Senior Software Engineer @ ArionKoder

A skillful Software Engineer with a history of implementing and architecting core features of complex software products, including distributed systems and microservice platforms; complemented by a master’s degree in Software Engineering & a bachelor’s degree in Telecommunication Engineering. What makes Ramiro stand out is his expertise in designing and implementing complex system integration. Self-motivated, able to work in a fast-paced, agile, and innovative environment, collaborating with the team. Eager to learn new technologies and modern trends.

Talk:
Concurrent AI Evaluation: Scaling Model Performance Monitoring With OTP

Evaluating model performance remains a significant challenge in the rapidly evolving AI landscape. Traditional evaluation approaches often struggle with scale, consistency, and real-time feedback integration—precisely the problems that Elixir and the BEAM were designed to solve.

We’ll explore:

Live Benchmarking Pipelines: Implementing resilient GenServers and dynamic supervision trees that continuously process evaluation data at scale.

Concurrent Prompt Evaluation: Building distributed worker pools that can evaluate thousands of prompt variations across multiple LLM providers.

Systematic Human-in-the-Loop Automation: Designing resilient feedback processing pipelines using GenStage and Broadway that validate human annotations, detect inconsistent labelers, and automatically route corrections into training loops.

LangChain.ex Integration: Implementing “LLM-as-a-judge” evaluation patterns using LangChain.ex to create sophisticated, criteria-based evaluations of AI outputs with minimal code overhead.

This talk demonstrates why Elixir’s unique strengths make it the ideal platform for building AI evaluation systems that scale from prototype to production.

Key Takeaways:

  • This talk aims to bridge the gap between theoretical AI evaluation concepts and practical, production-ready implementations using Elixir’s unique capabilities.

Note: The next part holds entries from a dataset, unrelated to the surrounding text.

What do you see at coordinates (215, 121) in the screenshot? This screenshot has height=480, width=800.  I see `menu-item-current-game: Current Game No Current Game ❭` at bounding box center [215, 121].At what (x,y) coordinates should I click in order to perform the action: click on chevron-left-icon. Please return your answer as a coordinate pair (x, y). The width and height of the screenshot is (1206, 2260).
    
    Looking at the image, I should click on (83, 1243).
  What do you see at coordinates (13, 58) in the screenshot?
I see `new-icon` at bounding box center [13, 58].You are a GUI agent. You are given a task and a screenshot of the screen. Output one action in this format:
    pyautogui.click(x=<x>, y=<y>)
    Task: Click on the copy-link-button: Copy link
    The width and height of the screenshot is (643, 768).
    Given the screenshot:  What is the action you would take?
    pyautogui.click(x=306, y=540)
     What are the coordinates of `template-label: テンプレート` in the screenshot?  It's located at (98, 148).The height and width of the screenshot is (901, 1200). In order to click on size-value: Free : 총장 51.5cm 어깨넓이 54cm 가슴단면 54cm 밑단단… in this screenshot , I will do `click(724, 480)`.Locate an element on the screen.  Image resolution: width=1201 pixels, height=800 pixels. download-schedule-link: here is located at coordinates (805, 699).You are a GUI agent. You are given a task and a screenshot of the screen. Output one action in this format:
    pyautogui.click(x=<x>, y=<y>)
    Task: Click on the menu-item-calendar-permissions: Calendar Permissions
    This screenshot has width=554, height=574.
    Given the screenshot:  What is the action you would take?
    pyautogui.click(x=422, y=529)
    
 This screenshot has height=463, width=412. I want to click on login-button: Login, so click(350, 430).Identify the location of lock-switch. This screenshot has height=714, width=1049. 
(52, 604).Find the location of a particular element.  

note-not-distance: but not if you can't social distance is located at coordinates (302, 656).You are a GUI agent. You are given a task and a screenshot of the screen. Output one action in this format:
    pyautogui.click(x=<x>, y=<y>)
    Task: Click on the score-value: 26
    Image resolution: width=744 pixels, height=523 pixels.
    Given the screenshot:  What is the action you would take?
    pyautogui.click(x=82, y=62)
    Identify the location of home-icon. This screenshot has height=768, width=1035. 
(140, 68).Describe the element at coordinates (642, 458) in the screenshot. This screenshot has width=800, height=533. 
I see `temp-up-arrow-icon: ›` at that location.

The audience will learn:

    1. How to design and implement scalable AI evaluation architectures using OTP principles
    1. Practical patterns for handling the inherent uncertainty in AI evaluation (timeouts, rate limits, inconsistent results)
    1. How to integrate human feedback loops into automated evaluation pipelines
    1. Working code examples using LangChain.ex and other Elixir AI libraries that they can adapt for their own projects

Target Audience:

  • Elixir developers working with AI/ML systems, AI engineers interested in scalable evaluation architectures, and teams building production LLM applications who need robust monitoring solutions.